ARTICLE 14 – RETURN OF ITEMS MADE AVAILABLE
- If the contractor has made items available to the client during the execution of the order, the client must return the delivered goods at his written request within 14 days in their original condition, free of defects and in full. If the client does not fulfill this obligation, all resulting costs will be for his account.
- If the client still defaults after receiving a reminder, the contractor may recover the resulting damage and costs, including the costs of replacement.
ARTICLE 15 – LIABILITY
- For accepted assignments the contractor has a best-efforts obligation. If the Contractor should be liable, this liability is limited to what is regulated in this provision.
- The Contractor is not liable for damage, of whatever nature, arising because the Contractor has relied on incorrect and / or incomplete information provided by or on behalf of the Client.
- Contractor is only liable for direct damage. Indirect damage is exclusively understood to mean the reasonable costs to determine the cause and extent of the damage, insofar as the determination relates to damage within the meaning of these terms and conditions, any reasonable costs incurred for the Contractor’s defective performance of the agreement. answered, insofar as these can be attributed to the Contractor and reasonable costs incurred to prevent or limit damage, insofar as the Client demonstrates that these costs have led to a limitation of direct damage as referred to in these general terms and conditions. The Contractor is never liable for indirect damage, including consequential damage, lost profit, missed savings and damage due to business interruption.
- If the contractor is liable for direct damage, this liability is limited to a maximum of the invoice amount and in any case the amount of the payment to be made by the contractor’s insurer in the appropriate case.
- The limitations of liability referred to in this article do not apply if the damage is due to intent or gross negligence on the part of the contractor or his supervisor subordinates.
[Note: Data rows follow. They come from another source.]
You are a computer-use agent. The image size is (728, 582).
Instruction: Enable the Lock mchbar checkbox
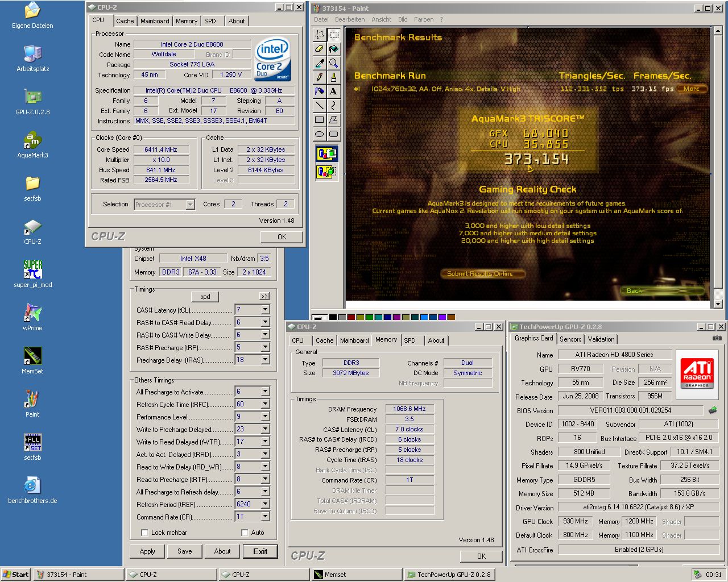144,533
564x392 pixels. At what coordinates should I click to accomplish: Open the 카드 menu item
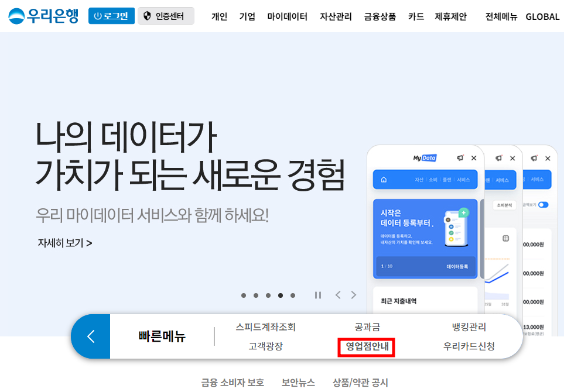[416, 17]
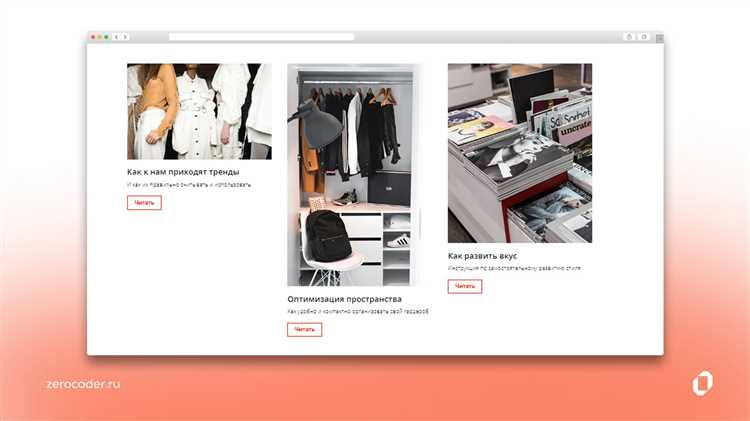Open the Оптимизация пространства article title
This screenshot has height=421, width=750.
(344, 299)
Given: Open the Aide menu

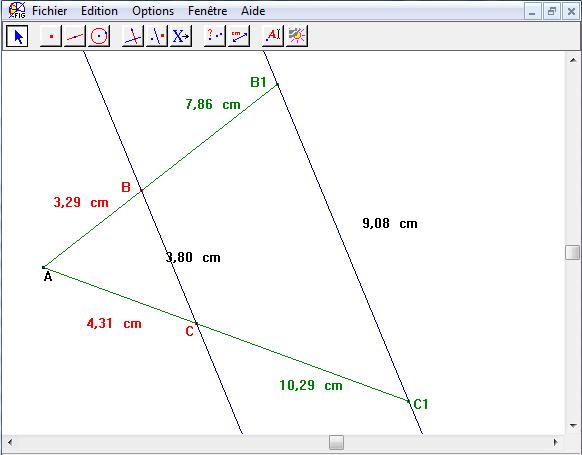Looking at the screenshot, I should point(253,11).
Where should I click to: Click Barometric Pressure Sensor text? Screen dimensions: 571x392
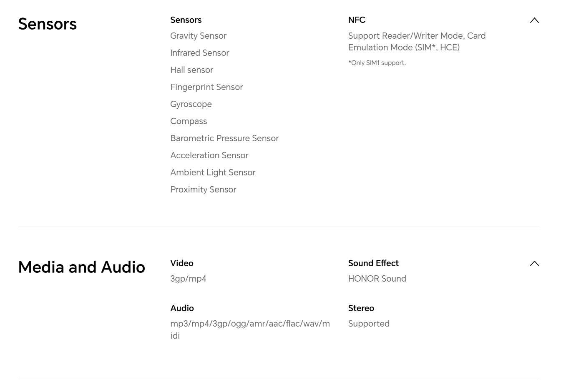tap(224, 138)
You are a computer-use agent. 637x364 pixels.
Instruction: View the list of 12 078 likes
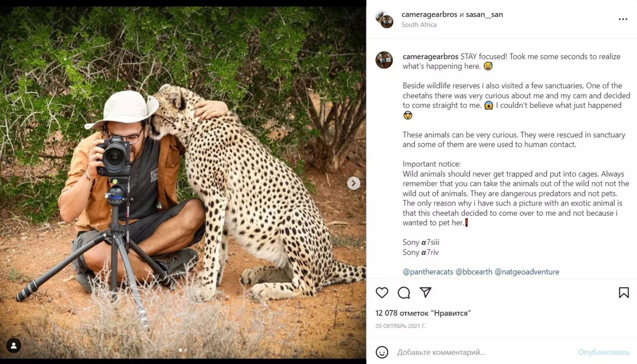423,313
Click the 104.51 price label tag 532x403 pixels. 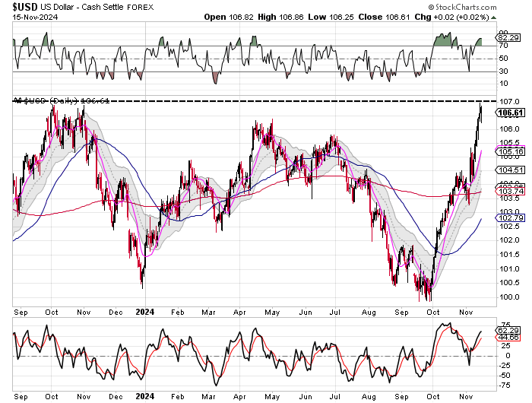[510, 170]
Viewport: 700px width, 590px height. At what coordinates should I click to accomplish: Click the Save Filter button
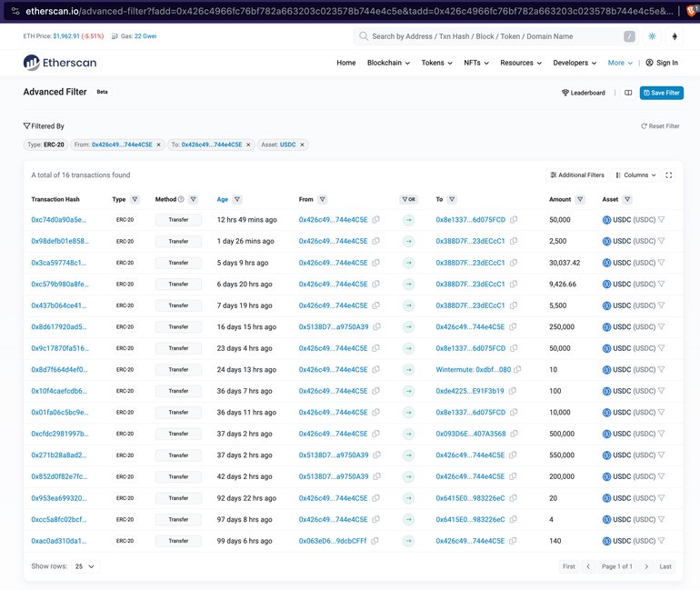(662, 93)
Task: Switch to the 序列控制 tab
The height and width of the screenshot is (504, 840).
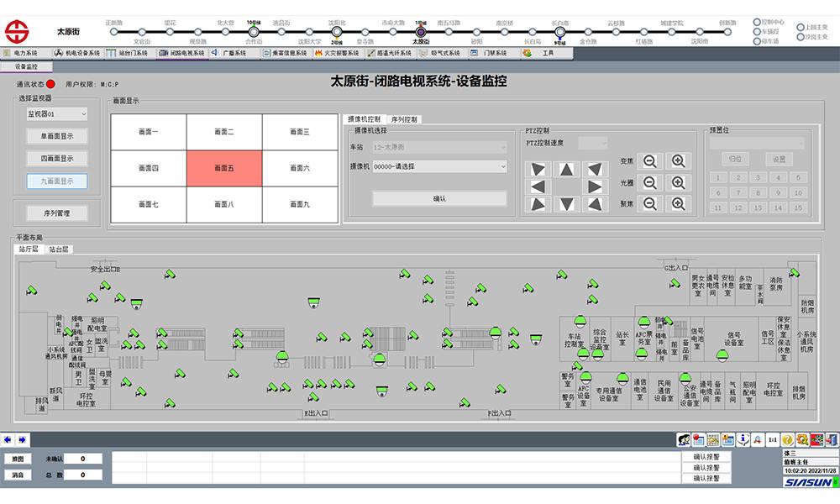Action: pyautogui.click(x=403, y=119)
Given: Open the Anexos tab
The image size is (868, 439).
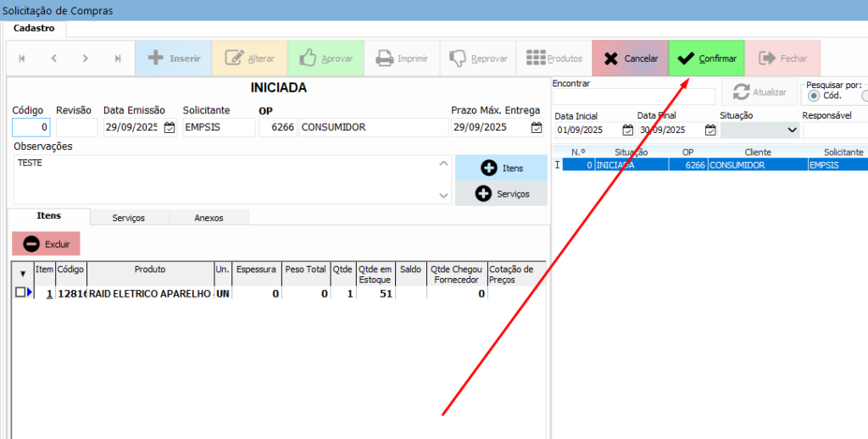Looking at the screenshot, I should [209, 218].
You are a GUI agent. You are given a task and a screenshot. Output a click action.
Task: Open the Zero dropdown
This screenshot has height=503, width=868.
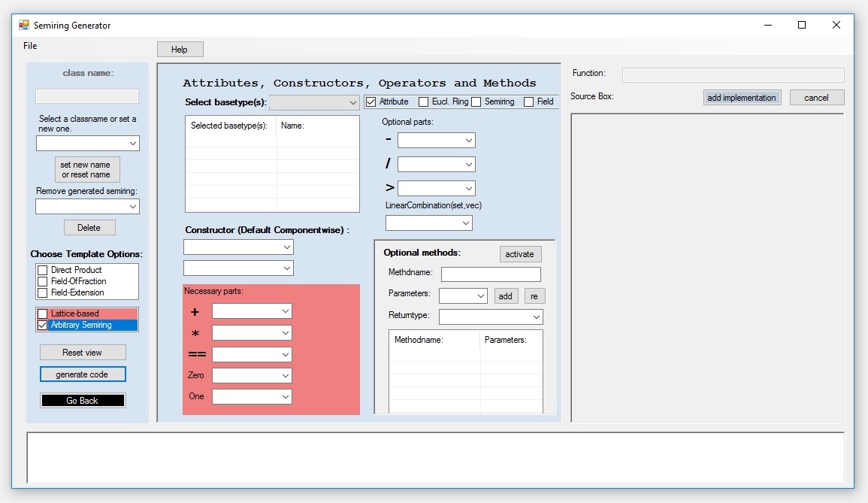coord(252,375)
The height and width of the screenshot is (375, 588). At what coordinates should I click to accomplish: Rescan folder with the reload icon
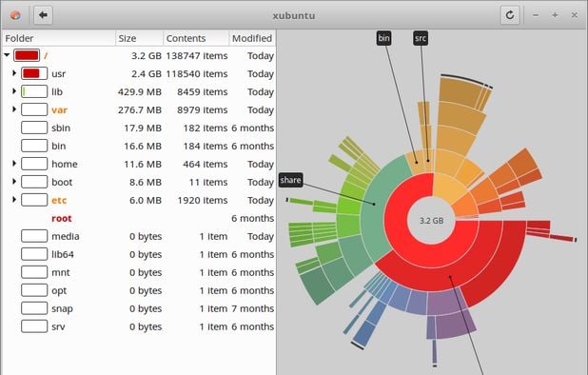click(x=510, y=15)
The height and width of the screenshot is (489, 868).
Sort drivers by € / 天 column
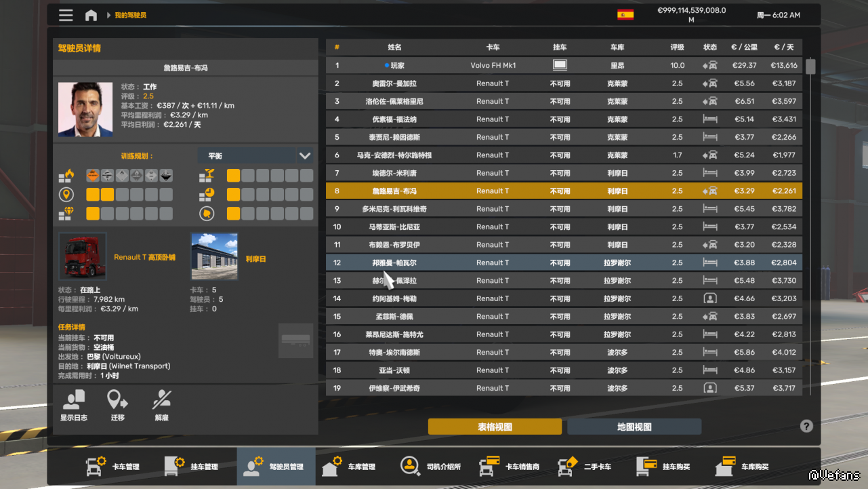tap(783, 47)
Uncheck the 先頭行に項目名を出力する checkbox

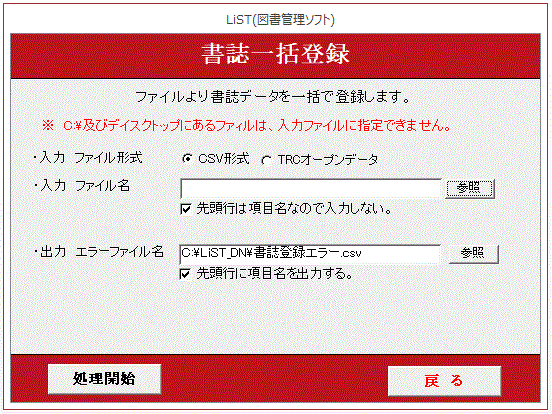185,274
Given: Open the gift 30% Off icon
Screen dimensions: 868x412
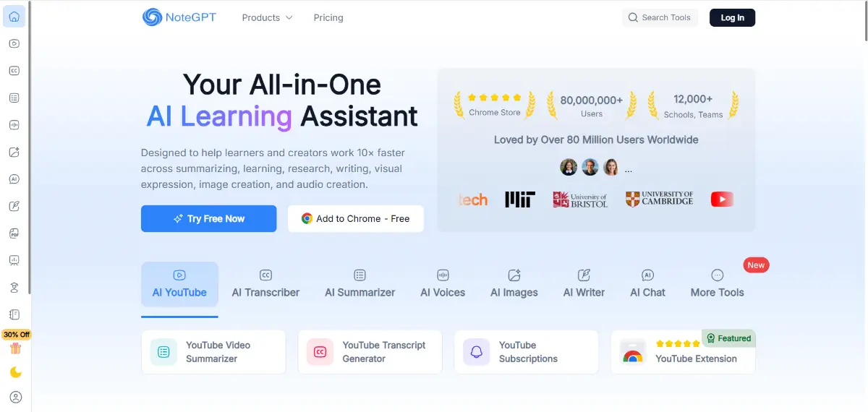Looking at the screenshot, I should (x=16, y=348).
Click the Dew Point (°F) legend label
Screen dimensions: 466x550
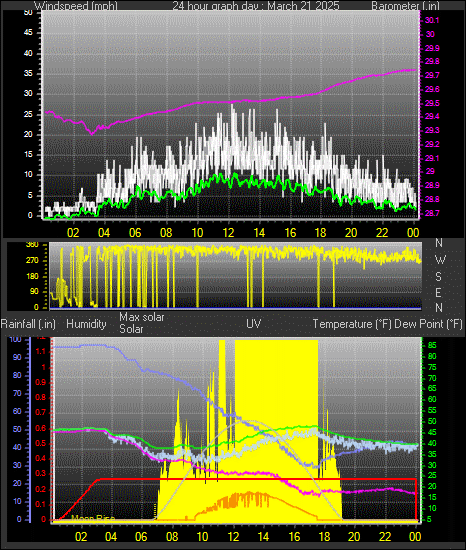428,324
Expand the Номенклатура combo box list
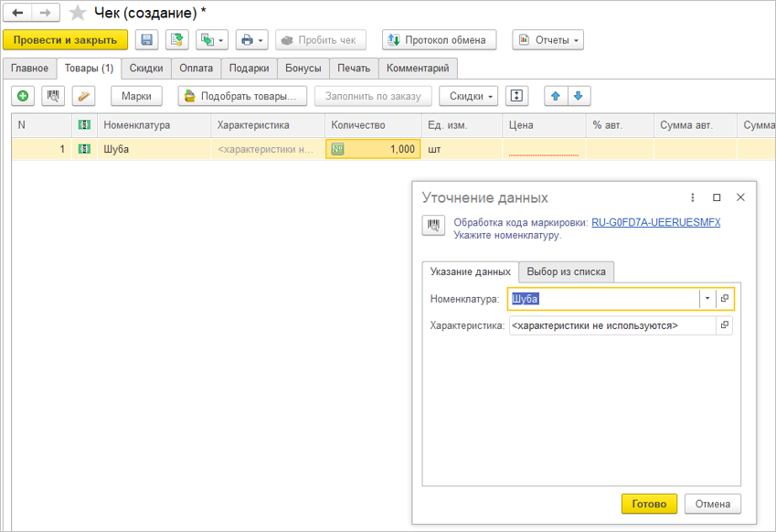This screenshot has height=532, width=776. tap(707, 299)
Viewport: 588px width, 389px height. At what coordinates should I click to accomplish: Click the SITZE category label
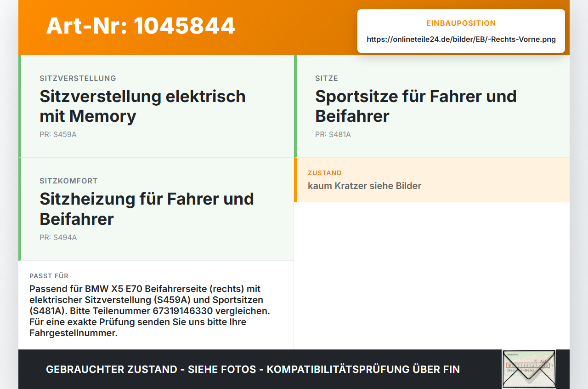point(327,78)
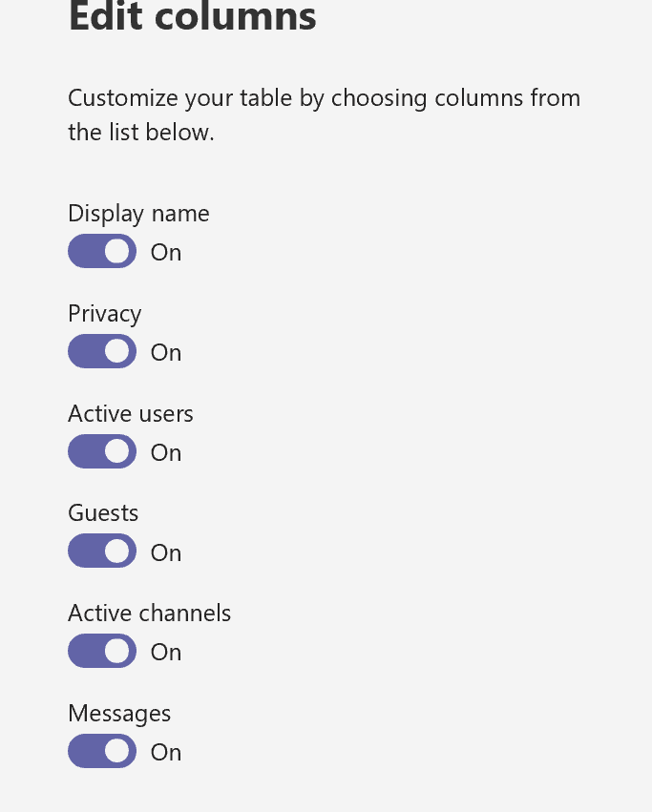Hide the Active channels column toggle
The image size is (652, 812).
point(102,652)
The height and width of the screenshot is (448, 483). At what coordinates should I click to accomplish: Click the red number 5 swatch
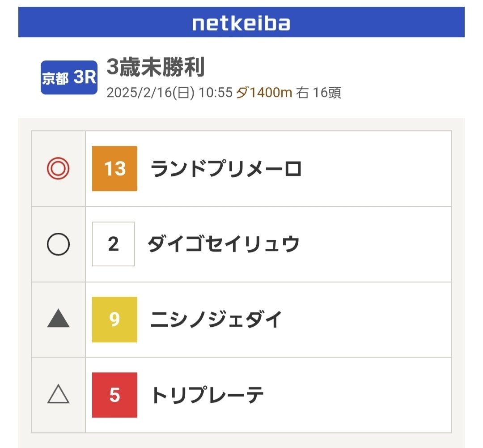pyautogui.click(x=114, y=393)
ARTICLE 16 – INDEMNIFICATIONS
The Client indemnifies the Contractor against claims from third parties who suffer damage in connection with the performance of the agreement and the cause of which is attributable to others than the Contractor. If the Contractor is sued by third parties on that basis, the Client is obliged to assist the Contractor both in and out of court and to do everything that may be expected of him in that case without delay. Should the Client fail to take adequate measures, the Contractor is entitled to do so himself without notice of default. All costs and damage on the part of the Contractor and third parties that arise as a result, are fully for the account and risk of the Client.
ARTICLE 17 – FORCE MAJEURE
- The parties do not have to comply with an obligation if they are hindered by circumstances that cannot be attributed to fault, and – according to the law – even if they are responsible for a legal act or generally accepted beliefs.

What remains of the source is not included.